Designing A Simple Url Shortening Service A TinyURL Approach - System Design

Requirements

Functional Requirements:

Create a short URL for a given long URL.
Return the long URL associated with a given short URL.

Non-Functional Requirements:

Handle 1000 QPS
Handle global traffic
99.99% availability
Store billions of URL mappings
Round trip P99 latency of <100ms for createShortUrl API

API Design

High level functions:

String createShortUrl(String longUrl);
- Takes a long URL and returns a short URL from our domain
- If the URL is already mapped, we return the existing short URL
- If the URL is malformed or banned, we return an error
String getLongUrl(String shortUrl):
- Return the long URL associated with a short URL

Now let's map that to actual HTTP endpoints:

POST /create&url=<url>
- URL is URL-encoded in query string parameter "url"
- Returns JSON with short URL
- Web app renders page with short URL short and "copy me!" button
GET /<shortId>
- A short URL is just our domain + "/"+ a short ID
- The short ID is base-62 to be URL-safe (digits, lowercase/uppercase letters)
- The short ID is length 8, giving us 200 trillion possible IDs
- Returns 404 if the short link is not mapped or is banned

High-Level Design

Describe the overall system architecture. Identify the main components needed to solve the problem end-to-end. Use the diagramming tool to create a block diagram.

Database
- A document DB works well here (e.g. DocumentDB)
- Stores bidirectional mapping between long and short URLs
- Also stores a ban list so admins can ban certain domains
- Also supports an ID block checkout system, where application servers can check out ranges of contiguous short IDs (blocks) and hand them out
- Essentially we have a range of all of the possible IDs. A server will check out a range of contiguous IDs (say, a million IDs) and mark that block as IN_USE. When the server returns the block or the timer expires, the block is back to READY. The block also contains a counter of how many IDs have been used. The IDs are hashed and salted with a per-block salt to make them extra random, instead of just monotonically increasing. We check each ID against the actual short ID index in the main collection before handing them out to ensure uniqueness at a small latency cost.
- Readily handles billions of documents
- <10ms latency roundtrip for reads and writes
Cache
- To reduce load on DB and serve low-latency results while tolerating some staleness, we can front with Elasticache (Redis mode)
- <10ms latency for roundtrip and decreases load on DB
Application Server
- Let's use dedicated EC2 servers. This avoids the issue with cold starts
- The server checks out blocks from the block store and hands out IDs from that block (I'll go into more detail in the detailed component design)
API Gateway / Reverse Proxy
- Route to Lambda functions
- Can later easily swap over to dedicated application servers if we go that route (once we have sustained traffic)

Detailed Component Design

Deep dive into 2-3 key components. Explain how they work, how they scale, discuss tradeoffs, capacity, and any relevant algorithms or data structures.

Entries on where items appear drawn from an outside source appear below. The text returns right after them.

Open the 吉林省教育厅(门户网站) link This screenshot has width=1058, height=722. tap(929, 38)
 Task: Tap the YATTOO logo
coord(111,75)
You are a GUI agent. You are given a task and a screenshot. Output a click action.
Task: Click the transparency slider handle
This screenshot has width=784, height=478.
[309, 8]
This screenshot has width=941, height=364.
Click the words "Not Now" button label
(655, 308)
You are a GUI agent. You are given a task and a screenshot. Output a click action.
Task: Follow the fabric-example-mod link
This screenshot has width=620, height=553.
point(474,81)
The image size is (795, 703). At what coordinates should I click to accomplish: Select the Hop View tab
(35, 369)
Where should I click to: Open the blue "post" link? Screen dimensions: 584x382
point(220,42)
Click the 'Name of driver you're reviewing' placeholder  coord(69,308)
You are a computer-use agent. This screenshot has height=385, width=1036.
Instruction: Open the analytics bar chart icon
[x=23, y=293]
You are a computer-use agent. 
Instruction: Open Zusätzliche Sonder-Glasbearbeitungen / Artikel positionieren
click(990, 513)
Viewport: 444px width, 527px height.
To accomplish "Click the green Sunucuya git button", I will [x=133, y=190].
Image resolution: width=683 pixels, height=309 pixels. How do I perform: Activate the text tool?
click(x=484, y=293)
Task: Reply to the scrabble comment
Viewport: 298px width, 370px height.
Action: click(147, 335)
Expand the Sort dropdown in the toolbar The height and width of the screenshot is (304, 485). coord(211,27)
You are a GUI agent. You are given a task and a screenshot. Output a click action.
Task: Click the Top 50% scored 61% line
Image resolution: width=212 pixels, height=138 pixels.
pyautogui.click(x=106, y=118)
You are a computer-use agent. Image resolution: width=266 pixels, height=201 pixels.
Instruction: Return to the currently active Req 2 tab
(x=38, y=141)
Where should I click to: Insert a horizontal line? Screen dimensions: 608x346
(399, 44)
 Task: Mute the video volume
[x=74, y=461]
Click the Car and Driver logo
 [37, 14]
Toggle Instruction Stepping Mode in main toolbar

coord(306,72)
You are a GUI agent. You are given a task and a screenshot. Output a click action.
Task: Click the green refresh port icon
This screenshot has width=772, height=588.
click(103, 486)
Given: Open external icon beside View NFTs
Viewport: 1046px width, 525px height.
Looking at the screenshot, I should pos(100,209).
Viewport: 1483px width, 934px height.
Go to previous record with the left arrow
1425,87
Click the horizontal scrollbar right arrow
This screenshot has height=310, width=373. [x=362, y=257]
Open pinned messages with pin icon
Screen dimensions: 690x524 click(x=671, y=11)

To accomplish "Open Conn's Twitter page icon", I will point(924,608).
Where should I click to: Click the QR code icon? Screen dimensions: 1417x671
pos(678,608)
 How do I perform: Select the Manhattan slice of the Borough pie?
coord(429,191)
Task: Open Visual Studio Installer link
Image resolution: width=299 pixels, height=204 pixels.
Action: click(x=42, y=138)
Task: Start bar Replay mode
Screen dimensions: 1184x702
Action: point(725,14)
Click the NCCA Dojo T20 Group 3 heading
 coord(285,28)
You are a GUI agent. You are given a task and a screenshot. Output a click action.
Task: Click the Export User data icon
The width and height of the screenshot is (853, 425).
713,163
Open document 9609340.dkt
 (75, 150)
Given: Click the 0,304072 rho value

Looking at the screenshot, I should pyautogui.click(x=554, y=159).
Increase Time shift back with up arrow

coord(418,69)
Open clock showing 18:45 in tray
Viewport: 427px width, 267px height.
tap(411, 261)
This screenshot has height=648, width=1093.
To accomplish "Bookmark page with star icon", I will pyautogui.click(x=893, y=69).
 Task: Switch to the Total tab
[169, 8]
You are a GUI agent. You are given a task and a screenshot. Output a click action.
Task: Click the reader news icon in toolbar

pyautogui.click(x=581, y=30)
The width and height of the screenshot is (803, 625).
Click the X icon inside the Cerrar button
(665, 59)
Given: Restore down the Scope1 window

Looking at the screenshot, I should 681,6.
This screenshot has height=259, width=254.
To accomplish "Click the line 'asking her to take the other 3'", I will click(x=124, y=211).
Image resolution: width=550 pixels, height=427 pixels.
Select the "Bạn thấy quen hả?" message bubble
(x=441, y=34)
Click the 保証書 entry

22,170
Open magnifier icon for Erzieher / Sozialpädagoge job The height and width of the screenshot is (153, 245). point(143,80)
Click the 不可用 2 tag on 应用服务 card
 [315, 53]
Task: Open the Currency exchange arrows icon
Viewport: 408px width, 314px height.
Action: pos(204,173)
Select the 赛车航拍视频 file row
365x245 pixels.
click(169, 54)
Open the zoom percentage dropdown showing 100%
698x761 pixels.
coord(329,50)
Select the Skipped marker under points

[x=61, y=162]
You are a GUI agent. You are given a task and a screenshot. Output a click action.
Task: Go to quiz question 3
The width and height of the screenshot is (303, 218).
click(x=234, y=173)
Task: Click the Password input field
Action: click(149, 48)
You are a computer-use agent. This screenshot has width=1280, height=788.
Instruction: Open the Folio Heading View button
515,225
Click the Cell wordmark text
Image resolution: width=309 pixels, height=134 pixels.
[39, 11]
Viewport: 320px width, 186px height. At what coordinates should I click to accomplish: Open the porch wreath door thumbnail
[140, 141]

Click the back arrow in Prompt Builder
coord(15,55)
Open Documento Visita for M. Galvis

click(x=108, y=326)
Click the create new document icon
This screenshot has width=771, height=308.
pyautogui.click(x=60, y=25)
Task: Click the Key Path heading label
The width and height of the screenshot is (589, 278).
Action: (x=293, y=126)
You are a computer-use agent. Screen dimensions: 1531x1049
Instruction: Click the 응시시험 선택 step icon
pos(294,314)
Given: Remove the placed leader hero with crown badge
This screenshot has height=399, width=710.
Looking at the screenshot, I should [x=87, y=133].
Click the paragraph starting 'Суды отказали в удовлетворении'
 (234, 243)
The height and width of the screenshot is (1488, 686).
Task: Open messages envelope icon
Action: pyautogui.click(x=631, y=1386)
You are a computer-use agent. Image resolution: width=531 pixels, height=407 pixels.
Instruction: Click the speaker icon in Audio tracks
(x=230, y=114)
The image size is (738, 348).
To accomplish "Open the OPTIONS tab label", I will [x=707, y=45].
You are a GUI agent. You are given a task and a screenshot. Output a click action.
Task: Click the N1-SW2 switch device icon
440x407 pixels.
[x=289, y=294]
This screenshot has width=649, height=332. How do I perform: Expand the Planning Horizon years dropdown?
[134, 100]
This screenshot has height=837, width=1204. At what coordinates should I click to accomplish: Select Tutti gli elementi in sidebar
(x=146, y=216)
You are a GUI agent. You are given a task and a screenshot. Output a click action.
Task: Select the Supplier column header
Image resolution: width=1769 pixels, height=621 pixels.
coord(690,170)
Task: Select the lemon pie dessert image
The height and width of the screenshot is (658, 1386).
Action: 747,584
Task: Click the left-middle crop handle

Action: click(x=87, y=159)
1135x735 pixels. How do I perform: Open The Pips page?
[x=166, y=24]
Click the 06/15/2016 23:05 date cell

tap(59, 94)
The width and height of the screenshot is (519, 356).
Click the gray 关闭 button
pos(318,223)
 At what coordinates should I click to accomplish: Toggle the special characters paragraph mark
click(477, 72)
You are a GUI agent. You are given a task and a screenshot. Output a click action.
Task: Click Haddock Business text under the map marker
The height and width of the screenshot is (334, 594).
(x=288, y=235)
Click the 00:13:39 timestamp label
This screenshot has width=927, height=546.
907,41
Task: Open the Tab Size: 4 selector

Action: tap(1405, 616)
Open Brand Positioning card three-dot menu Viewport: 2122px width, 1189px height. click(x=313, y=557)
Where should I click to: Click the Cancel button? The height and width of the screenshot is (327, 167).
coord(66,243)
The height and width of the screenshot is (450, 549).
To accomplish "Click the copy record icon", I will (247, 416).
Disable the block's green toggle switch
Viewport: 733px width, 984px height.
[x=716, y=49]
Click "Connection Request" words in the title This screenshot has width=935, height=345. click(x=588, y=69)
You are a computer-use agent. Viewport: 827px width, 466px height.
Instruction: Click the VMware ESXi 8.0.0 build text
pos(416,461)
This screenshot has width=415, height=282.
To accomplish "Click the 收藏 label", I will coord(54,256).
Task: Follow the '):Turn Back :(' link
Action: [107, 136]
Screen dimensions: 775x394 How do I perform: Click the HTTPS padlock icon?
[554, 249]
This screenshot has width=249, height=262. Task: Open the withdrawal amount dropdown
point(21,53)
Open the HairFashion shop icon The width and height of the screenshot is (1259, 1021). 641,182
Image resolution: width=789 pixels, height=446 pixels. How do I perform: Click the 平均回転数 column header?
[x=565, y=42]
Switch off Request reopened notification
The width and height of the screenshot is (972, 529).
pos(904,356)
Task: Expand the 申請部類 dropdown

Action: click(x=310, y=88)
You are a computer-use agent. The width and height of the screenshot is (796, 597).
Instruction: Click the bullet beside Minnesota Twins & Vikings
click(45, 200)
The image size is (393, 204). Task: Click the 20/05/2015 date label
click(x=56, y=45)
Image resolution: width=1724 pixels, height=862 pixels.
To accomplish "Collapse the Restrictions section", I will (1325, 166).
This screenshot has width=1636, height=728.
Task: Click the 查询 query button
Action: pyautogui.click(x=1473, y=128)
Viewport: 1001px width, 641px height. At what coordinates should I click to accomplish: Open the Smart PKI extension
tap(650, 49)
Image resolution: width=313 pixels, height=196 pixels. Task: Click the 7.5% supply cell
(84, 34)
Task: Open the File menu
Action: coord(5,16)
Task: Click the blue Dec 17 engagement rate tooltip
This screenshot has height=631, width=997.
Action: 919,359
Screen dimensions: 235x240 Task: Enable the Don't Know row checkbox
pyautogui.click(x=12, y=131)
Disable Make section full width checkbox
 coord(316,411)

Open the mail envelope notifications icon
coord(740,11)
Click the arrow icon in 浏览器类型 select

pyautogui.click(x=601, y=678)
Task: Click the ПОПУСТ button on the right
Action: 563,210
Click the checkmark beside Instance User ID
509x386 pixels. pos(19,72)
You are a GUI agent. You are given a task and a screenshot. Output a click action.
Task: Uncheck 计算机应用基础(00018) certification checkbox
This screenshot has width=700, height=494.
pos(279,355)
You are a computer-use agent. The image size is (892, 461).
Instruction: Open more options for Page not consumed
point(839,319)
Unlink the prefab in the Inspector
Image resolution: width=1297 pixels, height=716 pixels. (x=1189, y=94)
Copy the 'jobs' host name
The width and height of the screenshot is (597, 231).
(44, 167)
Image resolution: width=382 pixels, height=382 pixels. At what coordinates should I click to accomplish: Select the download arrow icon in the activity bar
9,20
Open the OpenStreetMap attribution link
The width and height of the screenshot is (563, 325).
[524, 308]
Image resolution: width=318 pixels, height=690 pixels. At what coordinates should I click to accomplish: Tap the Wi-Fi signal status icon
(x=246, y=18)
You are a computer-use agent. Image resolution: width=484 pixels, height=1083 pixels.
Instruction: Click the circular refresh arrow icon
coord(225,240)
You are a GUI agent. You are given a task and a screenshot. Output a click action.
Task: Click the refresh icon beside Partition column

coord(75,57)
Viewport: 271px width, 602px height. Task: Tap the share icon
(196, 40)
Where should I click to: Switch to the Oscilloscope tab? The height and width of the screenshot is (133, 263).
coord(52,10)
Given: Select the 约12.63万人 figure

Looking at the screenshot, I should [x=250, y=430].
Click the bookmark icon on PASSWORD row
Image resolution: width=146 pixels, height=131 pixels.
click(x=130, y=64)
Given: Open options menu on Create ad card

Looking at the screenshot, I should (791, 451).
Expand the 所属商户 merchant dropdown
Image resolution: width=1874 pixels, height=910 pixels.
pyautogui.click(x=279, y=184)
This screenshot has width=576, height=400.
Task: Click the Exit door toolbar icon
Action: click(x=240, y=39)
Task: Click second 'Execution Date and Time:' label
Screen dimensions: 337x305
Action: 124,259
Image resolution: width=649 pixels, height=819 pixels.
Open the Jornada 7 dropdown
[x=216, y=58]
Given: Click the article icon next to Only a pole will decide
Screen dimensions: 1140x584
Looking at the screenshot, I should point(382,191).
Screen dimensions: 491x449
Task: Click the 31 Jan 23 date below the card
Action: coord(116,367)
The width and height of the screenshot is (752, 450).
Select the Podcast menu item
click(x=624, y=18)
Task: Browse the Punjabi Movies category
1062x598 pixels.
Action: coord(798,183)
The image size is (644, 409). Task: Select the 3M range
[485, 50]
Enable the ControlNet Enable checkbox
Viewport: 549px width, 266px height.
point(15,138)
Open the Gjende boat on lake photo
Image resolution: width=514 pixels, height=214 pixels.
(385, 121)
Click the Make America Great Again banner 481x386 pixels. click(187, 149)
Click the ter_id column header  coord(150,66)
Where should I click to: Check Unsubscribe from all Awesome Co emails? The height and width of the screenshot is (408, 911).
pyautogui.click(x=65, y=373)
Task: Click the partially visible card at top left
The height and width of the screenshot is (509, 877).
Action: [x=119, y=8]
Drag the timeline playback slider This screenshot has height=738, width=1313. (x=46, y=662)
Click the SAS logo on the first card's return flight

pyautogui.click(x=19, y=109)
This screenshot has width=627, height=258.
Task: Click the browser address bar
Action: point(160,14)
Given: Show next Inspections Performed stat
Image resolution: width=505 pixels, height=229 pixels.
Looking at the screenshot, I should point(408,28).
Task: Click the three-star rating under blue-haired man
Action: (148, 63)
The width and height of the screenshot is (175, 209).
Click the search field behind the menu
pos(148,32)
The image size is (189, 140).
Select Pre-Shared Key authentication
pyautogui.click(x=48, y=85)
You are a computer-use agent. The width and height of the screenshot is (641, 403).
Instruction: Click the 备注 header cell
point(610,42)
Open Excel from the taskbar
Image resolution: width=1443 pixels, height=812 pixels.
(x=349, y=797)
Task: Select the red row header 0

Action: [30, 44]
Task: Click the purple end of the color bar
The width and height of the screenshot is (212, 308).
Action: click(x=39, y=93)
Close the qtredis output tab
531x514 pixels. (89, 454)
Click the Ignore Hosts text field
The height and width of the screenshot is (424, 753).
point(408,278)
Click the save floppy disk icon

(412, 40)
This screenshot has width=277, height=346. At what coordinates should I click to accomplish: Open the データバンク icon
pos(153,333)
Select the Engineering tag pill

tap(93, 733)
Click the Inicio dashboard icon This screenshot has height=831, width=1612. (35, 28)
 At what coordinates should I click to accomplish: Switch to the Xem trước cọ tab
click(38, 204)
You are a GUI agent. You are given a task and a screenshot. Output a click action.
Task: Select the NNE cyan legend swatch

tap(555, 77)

First let's design the database schema.

Collection 1: URLs
- Key: short ID (length 8 string in base-62)
- Field: long URL (full URL)
  - We create an index on the long URL field so we can do a bidirectional mapping
- Field: created
- Field: lastAccessed
  - Optional - for garbage collection feature, if we want to implement it later
Collection 2: Banned domains
- Key: UUID
- Field: Normalized domain (string, indexed)
- Field: Reason (human-readable ban reason string)
- Field: Audited By (email of admin who banned the domain)
Collection 3: Blocks
- Key: Block start (always a multiple of the configured block size)
  - Don't need to store block_end, since it's just block_start + block_size
- Field: allocationPointer, integer, increments with each allocation
- Status: AVAILABLE, IN_USE, FULL, NOT_RETURNED

Block allocation:

This is an allocator. We need a central repository of blocks with strong consistency.
Each server asks for a block at startup. When it fills a block, it asks for another.
Each block has a status. We mark a block as IN_USE while we're allocating with it, so another server doesn't use the same block.
The server writes back the incremented allocationPointer whenever it hands out a URL. It will write this back periodically. However, to avoid congesting the ~20k writes/second for a MongoDB shard, which likely will contain all of the blocks since it's a small collection, we want to durably store the write pointer in a Redis cluster, and periodically write it back to the database (say, every 5 seconds).
- We still write back the URLs immediately, since this is a large collection and writes will go to different shards.
- If a server crashes, we can recover the allocation pointer state from Redis and fall back to rebuilding it from the URL database.
Blocks have a timeout. If a server crashes and a block isn't returned, it is marked as NOT_RETURNED, meaning we have to do recovery.